• WORK ORDER: Please set down exactly the lines of the listing below from the line containing "美原神話 (24, 1932)" through the line containing "12/1 シージ Eberblue VS 死神 (49, 1184)", both lines included, leaving out all other lines.

• RECORDS FOR THIS TASK:

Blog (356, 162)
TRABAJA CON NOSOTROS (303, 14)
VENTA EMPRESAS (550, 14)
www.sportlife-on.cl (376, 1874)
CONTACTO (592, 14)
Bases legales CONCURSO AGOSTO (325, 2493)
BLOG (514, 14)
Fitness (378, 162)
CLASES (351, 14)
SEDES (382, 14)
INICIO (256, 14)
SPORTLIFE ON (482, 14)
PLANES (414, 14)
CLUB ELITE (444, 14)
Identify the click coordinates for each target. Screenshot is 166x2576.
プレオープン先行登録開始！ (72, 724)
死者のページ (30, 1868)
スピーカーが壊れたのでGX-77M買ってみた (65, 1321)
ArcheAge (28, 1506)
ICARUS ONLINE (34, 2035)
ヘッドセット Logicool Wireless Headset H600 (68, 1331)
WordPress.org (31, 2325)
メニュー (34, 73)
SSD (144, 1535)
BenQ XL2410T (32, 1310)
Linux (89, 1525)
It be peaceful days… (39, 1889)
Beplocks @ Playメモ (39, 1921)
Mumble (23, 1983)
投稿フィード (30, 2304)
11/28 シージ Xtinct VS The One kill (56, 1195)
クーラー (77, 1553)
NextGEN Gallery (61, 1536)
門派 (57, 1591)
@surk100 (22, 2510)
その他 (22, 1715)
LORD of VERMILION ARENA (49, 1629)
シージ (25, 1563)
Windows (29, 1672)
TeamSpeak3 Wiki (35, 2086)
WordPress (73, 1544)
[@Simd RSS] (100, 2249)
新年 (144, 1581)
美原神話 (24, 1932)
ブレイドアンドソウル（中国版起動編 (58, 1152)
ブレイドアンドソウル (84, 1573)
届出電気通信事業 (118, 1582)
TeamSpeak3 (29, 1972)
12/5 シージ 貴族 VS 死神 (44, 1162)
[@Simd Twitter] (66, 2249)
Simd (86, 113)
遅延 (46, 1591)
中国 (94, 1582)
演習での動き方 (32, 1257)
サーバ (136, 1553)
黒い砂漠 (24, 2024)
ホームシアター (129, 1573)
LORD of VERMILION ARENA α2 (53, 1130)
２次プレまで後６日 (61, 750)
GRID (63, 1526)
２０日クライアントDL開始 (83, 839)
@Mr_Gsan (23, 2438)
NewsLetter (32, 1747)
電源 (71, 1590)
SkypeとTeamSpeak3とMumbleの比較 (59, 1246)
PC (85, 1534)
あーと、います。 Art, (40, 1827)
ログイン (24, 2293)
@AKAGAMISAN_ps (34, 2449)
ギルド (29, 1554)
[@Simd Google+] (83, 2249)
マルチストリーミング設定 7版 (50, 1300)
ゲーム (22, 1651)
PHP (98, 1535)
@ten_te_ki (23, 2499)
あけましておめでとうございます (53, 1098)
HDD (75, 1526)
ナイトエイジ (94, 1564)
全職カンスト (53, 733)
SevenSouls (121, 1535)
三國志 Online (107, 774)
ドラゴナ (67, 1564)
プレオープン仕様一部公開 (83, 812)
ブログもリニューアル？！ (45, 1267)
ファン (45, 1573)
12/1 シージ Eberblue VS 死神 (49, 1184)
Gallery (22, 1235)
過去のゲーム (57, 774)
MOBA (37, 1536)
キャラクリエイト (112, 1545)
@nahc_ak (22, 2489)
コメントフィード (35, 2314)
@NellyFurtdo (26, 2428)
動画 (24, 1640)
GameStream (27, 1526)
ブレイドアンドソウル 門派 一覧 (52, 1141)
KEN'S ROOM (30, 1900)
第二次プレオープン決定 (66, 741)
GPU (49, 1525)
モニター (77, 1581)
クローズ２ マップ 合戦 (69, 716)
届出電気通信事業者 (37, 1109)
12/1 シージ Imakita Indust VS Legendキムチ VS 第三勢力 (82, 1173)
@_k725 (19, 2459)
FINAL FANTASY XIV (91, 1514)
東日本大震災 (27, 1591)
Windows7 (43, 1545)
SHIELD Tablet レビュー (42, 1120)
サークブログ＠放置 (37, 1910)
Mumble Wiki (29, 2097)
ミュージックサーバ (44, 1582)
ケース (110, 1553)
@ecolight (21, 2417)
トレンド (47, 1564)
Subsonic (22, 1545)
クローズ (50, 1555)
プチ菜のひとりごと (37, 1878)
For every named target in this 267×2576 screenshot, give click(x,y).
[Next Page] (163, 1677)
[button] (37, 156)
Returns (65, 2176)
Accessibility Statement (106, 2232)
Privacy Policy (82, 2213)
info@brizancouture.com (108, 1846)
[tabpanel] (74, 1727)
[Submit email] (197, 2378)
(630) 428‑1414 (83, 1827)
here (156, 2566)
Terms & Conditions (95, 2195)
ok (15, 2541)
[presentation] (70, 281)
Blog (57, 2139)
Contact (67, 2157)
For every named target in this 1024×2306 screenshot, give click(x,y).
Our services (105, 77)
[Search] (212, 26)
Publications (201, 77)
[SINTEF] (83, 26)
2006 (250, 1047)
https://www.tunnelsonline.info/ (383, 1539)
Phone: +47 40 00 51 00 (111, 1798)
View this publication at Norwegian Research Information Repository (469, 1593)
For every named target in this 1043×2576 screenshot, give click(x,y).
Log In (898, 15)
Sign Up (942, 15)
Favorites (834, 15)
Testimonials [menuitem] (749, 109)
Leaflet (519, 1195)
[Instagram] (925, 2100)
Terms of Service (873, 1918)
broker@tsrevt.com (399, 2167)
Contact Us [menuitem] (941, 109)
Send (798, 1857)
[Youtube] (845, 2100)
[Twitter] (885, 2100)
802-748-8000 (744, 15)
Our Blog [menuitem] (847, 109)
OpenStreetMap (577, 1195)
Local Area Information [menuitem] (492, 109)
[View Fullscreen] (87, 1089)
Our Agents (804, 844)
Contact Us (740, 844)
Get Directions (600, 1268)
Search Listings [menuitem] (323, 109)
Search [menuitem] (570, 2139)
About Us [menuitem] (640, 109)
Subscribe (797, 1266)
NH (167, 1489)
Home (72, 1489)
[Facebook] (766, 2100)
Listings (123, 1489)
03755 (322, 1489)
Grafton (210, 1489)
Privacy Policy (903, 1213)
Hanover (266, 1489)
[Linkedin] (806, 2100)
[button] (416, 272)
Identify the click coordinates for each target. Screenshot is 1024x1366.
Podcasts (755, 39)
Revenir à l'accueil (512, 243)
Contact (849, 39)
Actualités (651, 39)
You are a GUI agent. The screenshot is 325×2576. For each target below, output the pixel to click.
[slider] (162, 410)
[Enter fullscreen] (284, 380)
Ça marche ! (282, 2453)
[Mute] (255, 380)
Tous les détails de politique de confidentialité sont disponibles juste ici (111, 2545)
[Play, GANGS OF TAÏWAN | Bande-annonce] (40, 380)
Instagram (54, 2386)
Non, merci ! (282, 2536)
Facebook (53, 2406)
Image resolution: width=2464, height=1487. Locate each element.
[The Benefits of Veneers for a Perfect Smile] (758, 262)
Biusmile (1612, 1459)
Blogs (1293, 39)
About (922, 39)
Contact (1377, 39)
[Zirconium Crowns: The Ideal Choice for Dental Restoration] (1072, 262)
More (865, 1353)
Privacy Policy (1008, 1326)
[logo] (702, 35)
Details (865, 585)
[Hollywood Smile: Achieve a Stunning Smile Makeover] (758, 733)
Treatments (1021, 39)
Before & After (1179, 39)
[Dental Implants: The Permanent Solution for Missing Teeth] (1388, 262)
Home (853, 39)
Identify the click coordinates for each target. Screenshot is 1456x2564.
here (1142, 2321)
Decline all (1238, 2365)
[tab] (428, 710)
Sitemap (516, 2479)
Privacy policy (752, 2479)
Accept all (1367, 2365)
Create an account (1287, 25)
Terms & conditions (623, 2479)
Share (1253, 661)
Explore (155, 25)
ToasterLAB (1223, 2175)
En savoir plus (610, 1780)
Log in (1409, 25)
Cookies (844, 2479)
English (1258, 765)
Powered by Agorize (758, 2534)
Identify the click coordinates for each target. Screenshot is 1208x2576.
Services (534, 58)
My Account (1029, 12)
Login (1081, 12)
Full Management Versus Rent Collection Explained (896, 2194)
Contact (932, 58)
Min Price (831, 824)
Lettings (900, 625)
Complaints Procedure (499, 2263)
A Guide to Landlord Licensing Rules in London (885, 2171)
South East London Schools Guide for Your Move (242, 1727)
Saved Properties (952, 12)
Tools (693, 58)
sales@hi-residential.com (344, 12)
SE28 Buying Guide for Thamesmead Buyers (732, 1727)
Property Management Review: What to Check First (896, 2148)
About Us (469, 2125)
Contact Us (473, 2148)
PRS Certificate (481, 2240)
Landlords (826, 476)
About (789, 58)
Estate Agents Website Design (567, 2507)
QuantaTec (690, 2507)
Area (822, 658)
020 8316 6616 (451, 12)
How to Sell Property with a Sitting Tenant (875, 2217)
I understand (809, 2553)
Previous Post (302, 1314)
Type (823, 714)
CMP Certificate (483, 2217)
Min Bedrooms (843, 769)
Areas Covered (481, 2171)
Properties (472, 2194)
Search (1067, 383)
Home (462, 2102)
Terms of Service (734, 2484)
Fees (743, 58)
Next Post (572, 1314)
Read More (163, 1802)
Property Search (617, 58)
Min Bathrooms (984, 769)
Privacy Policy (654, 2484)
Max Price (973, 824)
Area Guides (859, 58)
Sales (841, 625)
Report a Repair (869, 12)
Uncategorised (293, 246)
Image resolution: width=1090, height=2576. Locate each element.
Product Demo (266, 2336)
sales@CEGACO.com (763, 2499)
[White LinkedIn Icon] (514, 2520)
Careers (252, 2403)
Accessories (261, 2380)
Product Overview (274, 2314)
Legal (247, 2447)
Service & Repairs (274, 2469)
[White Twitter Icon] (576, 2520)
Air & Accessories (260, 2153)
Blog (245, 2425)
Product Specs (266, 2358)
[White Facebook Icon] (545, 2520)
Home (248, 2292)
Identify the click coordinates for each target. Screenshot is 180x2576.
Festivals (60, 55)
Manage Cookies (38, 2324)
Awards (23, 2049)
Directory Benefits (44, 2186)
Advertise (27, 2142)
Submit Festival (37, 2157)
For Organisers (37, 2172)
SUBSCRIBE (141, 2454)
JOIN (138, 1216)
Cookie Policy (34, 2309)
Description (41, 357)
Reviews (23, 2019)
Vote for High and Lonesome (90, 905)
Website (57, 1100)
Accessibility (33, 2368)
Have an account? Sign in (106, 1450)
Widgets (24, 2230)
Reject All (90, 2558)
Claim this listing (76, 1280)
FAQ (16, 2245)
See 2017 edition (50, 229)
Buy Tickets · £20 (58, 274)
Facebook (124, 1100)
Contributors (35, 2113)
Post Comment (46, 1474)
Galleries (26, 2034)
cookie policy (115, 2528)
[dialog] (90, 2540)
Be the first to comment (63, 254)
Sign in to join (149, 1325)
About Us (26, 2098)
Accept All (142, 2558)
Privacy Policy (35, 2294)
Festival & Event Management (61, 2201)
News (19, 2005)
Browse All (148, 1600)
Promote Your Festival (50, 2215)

• ANSWER BOX:
美原神話 (24, 1932)
ブレイドアンドソウル（中国版起動編 (58, 1152)
ブレイドアンドソウル (84, 1573)
届出電気通信事業 (118, 1582)
TeamSpeak3 (29, 1972)
12/5 シージ 貴族 VS 死神 (44, 1162)
[@Simd Twitter] (66, 2249)
Simd (86, 113)
遅延 (46, 1591)
中国 (94, 1582)
演習での動き方 (32, 1257)
サーバ (136, 1553)
黒い砂漠 (24, 2024)
ホームシアター (129, 1573)
LORD of VERMILION ARENA α2 (53, 1130)
２次プレまで後６日 (61, 750)
GRID (63, 1526)
２０日クライアントDL開始 (83, 839)
@Mr_Gsan (23, 2438)
NewsLetter (32, 1747)
電源 (71, 1590)
SkypeとTeamSpeak3とMumbleの比較 (59, 1246)
PC (85, 1534)
あーと、います。 Art, (40, 1827)
ログイン (24, 2293)
@AKAGAMISAN_ps (34, 2449)
ギルド (29, 1554)
[@Simd Google+] (83, 2249)
マルチストリーミング設定 7版 (50, 1300)
ゲーム (22, 1651)
PHP (98, 1535)
@ten_te_ki (23, 2499)
あけましておめでとうございます (53, 1098)
HDD (75, 1526)
ナイトエイジ (94, 1564)
全職カンスト (53, 733)
SevenSouls (121, 1535)
三國志 Online (107, 774)
ドラゴナ (67, 1564)
プレオープン仕様一部公開 (83, 812)
ブログもリニューアル？！ (45, 1267)
ファン (45, 1573)
12/1 シージ Eberblue VS 死神 (49, 1184)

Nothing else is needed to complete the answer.